Thanks for testing this. If the tests passed, it is enough by itself for that part of the puzzle, but it apparently isn't enough to make VPN work. Right now I've opened a PR https://github.com/openwrt/openwrt/pull/2518.
I should have done that much earlier, as it should broaden our audience. We can still discuss it here, if you wish, but I think over there it would be more productive.
Anyway, I've added an option to build the engine with only SK ciphers, hashes or both. AES is not the only algorithm being offloaded to the QCE--SHA1 & SHA256 are as well. The next part is to figure out if both your problem with AES-CTR, and @cwbsw's with AES-CBC can be eliminated by disabling hashes or ciphers.
Notice that the PR has all of the patches I posted here.
How do I disable CRYPTO_HW? I'm keen to check that ipsec works with that, to eliminate other problems. I assume it's in menuconfig, but I can't see an obvious setting.
It’s hardcoded in target/linux/ipq40xx/config-4.19 (I’m using my phone, so adjust the path as needed). Comment the line with CONFIG_CRYPTO_DEV_QCE=y, which is the actual driver being used.
Yes, the problem is with QCE. There are two main components provided by QCE: AES-(CBC|CTR) and SHA(1|256). Try to turn off one at a time to see which one fails (or both ). This needs the latest patch I've posted in the github PR#. You may only need the last commit, since you've probably already applied the other one. There should be a new option under Global build settings, Kernel build options: Algorithms enabled for QCE acceleration. It should be the first option without brackets, after the list of Compile the kernel with... options. If you select Block Ciphers Only, QCE will provide AES, but not SHA; Hash/HMAC only will do the opposite.
@cotequeiroz@leoc
I applied the pull request and tried these two options with aes256-sha256 cipher. Block Ciphers Only : about 5Mbps downlink (router as encrypter), about 10Mbps uplink. Hash/HMAC : about 5Mbps both downlink and uplink.

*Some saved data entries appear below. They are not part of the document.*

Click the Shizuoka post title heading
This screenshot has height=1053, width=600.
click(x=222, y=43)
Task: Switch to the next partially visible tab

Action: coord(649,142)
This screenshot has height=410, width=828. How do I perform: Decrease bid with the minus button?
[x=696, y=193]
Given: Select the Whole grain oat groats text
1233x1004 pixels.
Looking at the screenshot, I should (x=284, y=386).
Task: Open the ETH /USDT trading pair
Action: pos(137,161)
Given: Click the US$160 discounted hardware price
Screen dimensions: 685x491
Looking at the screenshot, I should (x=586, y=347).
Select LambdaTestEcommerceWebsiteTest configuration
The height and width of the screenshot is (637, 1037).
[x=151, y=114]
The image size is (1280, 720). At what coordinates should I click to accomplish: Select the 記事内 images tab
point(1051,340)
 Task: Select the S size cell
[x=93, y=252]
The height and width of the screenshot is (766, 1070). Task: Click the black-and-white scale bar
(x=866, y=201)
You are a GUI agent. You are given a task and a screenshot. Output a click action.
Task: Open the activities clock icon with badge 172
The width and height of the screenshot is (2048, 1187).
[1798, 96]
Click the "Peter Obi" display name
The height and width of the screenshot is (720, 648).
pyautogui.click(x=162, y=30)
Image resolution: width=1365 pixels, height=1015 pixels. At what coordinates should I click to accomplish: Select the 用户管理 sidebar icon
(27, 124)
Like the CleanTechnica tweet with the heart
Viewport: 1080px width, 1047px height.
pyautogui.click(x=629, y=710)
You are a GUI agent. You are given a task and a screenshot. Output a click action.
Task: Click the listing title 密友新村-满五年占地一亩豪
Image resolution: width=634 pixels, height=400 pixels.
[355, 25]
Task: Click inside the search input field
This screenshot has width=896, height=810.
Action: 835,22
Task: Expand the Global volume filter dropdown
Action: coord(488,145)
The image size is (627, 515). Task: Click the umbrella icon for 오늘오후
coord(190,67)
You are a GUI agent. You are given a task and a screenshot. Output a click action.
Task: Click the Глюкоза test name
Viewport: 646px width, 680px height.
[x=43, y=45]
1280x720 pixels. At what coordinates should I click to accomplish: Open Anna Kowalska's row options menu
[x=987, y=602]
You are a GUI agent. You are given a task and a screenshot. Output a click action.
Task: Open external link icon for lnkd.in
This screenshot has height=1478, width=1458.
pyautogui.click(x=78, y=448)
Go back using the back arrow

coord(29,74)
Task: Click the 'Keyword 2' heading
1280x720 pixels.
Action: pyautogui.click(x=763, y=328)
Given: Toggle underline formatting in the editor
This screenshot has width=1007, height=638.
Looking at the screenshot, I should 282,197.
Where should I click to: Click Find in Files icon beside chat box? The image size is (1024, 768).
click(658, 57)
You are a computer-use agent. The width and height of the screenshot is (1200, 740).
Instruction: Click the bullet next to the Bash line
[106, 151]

Using the same test you've just measured now, what's the speed (a) without hw-crypto/qce, and (b) with qce-all algorithms?
Compared with the numbers that were mentioned in the other thread, yours appear still far from the 40Mbps with original FW, but much better than the 1Mbps originally reported with the original qce driver.
I'll take a look at what the AES driver is doing, compared to other crypto engines, to try to catch something wrong/missing. My goal is to try to fix AES first, since it demands more horsepower from the CPU.
Option qce-all is similar to none additional patch applied, under 1Mbps downlink with many retr count in iperf3's output, and under 5Mbps uplink.
I got 30Mbps downlink and 40Mbps uplink without hw-crypto/qce. Also, I run iperf3 server on the router itself, maybe this can explain the difference between downlink and uplink. The iperf3 process eat more cpu resource when sending packets.
I've just updated the PR to remove the QCE driver from the kernel image, and have it built as a module instead.
I've added @cwbsw's speed measurements to the build-option help. @leoc, can you test AES-CTR with ipsec, when building QCE with ciphers only, to see if it works, even if performance is poor?
Then I'll submit the patches upstream, and mark the PR as ready to review.
Sorry, I've messed up the module's path; it should have copied it from /home/build/openwrt/build_dir/target-arm_cortex-a7+neon-vfpv4_musl_eabi/linux-ipq40xx_generic/linux-4.19.80/drivers/qce/crypto/qcrypto.ko I've pushed a commit fixing this. Try again after reapplying the patch--there should be no need to clean your build. A make package/linux/compile should build it.